Exercise instructions:
In the data below, find every line with the word "quantity" and copy it.

Supplied material:
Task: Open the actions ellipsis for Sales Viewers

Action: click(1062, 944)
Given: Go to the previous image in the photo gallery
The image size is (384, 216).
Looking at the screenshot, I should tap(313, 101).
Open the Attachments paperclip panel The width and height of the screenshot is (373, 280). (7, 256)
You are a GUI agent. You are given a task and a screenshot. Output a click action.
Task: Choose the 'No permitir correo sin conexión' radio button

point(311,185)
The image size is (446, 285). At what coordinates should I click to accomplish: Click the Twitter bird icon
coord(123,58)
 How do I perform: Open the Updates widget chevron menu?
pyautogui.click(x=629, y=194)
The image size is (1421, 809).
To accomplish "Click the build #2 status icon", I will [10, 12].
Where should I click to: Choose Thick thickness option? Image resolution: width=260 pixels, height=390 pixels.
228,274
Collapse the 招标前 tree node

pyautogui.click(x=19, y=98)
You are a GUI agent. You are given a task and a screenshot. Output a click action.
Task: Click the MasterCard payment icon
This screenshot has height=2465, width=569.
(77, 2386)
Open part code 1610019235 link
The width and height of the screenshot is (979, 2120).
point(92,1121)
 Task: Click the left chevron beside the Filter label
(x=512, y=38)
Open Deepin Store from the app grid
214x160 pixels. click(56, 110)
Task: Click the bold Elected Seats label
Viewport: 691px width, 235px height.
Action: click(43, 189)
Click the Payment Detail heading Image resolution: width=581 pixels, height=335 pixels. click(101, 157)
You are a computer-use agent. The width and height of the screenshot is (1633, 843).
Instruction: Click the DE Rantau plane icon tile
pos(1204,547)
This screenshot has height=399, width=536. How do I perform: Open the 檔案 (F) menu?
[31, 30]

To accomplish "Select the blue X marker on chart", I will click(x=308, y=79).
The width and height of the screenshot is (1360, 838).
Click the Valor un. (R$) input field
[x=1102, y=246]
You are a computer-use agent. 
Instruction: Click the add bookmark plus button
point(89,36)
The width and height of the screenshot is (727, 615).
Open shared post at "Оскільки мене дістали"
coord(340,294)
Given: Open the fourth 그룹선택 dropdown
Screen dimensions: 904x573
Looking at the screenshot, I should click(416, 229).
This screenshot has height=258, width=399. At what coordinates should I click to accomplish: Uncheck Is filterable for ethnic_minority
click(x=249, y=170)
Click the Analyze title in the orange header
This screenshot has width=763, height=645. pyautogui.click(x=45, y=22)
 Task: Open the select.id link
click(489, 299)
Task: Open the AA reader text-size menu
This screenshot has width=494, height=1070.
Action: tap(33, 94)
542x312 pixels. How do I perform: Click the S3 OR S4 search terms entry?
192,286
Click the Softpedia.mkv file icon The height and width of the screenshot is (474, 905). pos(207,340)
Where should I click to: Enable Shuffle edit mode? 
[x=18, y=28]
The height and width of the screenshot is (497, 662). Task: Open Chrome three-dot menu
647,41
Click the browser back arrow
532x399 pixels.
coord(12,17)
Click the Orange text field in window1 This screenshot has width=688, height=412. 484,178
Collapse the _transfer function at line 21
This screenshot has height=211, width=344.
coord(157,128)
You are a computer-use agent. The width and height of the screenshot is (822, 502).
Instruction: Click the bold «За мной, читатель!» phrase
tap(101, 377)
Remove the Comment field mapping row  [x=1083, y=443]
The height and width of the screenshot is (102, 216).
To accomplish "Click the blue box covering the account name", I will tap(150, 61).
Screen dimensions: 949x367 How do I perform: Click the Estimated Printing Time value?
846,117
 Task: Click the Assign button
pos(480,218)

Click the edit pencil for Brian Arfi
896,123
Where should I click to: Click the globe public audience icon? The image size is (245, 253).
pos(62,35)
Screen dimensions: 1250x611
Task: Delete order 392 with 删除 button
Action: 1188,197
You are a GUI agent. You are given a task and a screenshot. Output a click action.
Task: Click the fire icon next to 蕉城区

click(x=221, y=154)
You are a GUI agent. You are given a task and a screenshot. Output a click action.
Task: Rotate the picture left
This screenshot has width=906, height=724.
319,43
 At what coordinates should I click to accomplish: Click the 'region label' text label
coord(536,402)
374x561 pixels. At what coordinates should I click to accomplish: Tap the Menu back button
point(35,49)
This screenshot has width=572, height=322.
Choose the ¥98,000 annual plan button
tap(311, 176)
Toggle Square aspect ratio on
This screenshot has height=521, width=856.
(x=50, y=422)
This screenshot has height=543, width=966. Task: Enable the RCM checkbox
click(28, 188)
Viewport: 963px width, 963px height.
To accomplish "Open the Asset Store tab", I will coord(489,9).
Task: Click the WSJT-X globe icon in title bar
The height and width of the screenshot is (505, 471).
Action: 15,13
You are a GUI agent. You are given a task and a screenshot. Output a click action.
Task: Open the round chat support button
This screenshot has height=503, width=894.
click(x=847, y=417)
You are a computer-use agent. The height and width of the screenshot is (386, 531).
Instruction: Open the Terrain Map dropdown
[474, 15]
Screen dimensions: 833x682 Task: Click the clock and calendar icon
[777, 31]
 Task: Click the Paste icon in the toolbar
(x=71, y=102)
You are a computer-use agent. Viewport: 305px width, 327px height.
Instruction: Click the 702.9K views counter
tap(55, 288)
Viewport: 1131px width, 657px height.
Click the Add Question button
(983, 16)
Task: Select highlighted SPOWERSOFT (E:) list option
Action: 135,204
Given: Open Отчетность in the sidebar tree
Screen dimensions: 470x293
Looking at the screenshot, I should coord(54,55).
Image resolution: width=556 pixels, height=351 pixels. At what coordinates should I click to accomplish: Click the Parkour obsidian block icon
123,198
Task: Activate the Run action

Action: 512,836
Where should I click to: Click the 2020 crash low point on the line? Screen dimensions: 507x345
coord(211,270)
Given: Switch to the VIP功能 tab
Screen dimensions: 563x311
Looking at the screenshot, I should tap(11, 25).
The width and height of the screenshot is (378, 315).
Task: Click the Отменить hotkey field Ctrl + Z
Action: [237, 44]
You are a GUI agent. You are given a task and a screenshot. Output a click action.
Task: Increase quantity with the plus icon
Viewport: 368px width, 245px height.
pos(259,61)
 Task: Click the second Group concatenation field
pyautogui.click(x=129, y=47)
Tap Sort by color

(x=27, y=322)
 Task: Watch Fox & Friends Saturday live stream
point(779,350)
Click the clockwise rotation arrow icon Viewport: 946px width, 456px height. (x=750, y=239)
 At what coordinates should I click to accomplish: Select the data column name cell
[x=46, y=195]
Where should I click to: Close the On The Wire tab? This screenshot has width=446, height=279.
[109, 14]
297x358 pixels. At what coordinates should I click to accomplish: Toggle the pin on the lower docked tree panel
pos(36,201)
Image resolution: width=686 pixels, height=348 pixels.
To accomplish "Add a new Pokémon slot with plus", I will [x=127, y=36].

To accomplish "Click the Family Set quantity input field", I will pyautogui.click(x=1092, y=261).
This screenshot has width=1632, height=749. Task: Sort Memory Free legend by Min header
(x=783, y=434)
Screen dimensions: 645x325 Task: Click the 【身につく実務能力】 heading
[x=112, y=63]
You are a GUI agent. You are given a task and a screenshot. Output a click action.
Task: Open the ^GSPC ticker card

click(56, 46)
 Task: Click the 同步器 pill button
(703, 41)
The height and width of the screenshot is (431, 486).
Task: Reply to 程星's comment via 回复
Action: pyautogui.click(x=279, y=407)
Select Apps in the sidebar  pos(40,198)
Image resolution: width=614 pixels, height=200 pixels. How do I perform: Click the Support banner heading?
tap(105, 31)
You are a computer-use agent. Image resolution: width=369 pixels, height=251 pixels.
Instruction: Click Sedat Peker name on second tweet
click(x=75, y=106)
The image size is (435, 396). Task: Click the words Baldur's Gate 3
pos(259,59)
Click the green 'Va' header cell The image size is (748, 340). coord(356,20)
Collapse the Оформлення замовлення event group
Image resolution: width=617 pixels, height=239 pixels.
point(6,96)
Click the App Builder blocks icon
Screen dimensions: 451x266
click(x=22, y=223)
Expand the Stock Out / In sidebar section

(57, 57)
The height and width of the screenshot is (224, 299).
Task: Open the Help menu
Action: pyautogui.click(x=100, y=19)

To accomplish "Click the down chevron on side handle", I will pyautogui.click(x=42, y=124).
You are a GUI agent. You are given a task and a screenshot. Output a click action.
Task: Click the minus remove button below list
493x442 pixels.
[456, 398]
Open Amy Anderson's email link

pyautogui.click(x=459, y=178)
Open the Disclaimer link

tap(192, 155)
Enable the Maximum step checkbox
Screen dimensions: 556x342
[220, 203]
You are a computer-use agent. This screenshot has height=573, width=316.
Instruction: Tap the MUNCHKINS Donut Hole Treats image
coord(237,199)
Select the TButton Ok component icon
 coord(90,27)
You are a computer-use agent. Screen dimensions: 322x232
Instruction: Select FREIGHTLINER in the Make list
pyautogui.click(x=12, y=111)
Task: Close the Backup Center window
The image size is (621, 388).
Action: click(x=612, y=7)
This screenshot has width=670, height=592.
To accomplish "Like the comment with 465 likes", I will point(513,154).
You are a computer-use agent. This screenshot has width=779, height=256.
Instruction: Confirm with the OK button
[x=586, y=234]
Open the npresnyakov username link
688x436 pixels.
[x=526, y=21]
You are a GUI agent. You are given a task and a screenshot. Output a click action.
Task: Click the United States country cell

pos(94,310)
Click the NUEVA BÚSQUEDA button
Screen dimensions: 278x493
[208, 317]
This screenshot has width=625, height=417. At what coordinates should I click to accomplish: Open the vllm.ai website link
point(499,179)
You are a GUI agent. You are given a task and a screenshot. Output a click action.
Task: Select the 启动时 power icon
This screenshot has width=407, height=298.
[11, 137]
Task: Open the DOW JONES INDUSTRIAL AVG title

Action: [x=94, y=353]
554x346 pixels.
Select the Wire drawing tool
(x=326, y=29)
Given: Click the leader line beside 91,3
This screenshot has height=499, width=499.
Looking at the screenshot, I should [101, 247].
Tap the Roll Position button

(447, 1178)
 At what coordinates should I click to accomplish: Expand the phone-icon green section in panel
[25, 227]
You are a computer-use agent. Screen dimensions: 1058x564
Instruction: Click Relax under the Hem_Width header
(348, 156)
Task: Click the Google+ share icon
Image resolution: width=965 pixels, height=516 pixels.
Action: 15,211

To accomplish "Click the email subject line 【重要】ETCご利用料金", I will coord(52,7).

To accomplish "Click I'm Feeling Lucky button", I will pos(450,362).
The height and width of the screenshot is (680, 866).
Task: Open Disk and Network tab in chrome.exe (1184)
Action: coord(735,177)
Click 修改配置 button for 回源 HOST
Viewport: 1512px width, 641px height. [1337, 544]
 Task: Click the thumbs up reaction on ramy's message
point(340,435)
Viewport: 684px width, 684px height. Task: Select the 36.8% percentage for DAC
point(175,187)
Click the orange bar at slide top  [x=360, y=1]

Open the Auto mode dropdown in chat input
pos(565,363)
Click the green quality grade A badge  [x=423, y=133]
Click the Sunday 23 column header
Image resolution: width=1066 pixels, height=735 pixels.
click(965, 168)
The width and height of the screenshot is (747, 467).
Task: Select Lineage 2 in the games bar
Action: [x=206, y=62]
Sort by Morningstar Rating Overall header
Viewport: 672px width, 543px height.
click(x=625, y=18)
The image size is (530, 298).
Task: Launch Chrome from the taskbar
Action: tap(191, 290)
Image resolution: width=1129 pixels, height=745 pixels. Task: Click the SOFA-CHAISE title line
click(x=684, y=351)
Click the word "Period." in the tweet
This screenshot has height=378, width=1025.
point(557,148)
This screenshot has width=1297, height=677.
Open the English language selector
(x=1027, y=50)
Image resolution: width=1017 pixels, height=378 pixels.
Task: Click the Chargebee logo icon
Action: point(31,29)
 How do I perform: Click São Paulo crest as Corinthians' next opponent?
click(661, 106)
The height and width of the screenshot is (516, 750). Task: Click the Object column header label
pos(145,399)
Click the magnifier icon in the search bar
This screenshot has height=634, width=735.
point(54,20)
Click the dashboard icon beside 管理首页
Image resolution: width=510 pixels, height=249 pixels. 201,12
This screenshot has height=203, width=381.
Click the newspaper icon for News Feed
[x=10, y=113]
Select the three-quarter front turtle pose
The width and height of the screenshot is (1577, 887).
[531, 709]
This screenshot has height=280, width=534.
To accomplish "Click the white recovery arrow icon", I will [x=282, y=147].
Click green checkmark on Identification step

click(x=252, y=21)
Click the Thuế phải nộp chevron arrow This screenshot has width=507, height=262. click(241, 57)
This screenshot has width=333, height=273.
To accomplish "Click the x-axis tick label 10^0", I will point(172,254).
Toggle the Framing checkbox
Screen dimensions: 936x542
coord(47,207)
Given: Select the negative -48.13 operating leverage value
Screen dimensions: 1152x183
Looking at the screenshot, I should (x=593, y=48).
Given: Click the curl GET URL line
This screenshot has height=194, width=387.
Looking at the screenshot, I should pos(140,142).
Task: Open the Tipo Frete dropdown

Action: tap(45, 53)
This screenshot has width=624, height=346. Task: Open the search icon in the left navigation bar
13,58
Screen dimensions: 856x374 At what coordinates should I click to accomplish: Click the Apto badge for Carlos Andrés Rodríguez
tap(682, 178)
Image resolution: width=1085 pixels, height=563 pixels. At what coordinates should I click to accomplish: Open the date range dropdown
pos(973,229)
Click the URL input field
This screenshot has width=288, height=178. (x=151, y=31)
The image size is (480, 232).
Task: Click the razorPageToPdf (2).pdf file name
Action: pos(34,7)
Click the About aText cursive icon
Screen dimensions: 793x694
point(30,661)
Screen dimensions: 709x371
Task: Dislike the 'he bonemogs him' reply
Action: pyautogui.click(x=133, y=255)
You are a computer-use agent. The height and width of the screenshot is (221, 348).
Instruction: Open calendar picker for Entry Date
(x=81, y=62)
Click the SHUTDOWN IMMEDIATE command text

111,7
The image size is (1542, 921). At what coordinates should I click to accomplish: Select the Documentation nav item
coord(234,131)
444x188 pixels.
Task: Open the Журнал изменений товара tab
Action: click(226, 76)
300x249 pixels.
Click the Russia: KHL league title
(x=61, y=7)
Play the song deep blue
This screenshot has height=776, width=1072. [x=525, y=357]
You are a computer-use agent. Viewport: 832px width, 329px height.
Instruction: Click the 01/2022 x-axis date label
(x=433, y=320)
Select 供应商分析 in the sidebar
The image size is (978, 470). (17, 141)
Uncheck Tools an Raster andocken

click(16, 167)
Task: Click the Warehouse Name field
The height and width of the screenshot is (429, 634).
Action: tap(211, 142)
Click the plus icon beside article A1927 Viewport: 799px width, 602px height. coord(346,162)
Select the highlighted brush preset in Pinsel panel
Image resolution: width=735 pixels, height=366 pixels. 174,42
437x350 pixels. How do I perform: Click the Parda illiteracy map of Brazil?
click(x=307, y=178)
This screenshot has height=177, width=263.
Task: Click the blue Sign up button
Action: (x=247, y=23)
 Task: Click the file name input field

Result of this exercise:
Task: Increase quantity with the plus icon
To accomplish "Click the Family Set quantity input field", I will pyautogui.click(x=1092, y=261).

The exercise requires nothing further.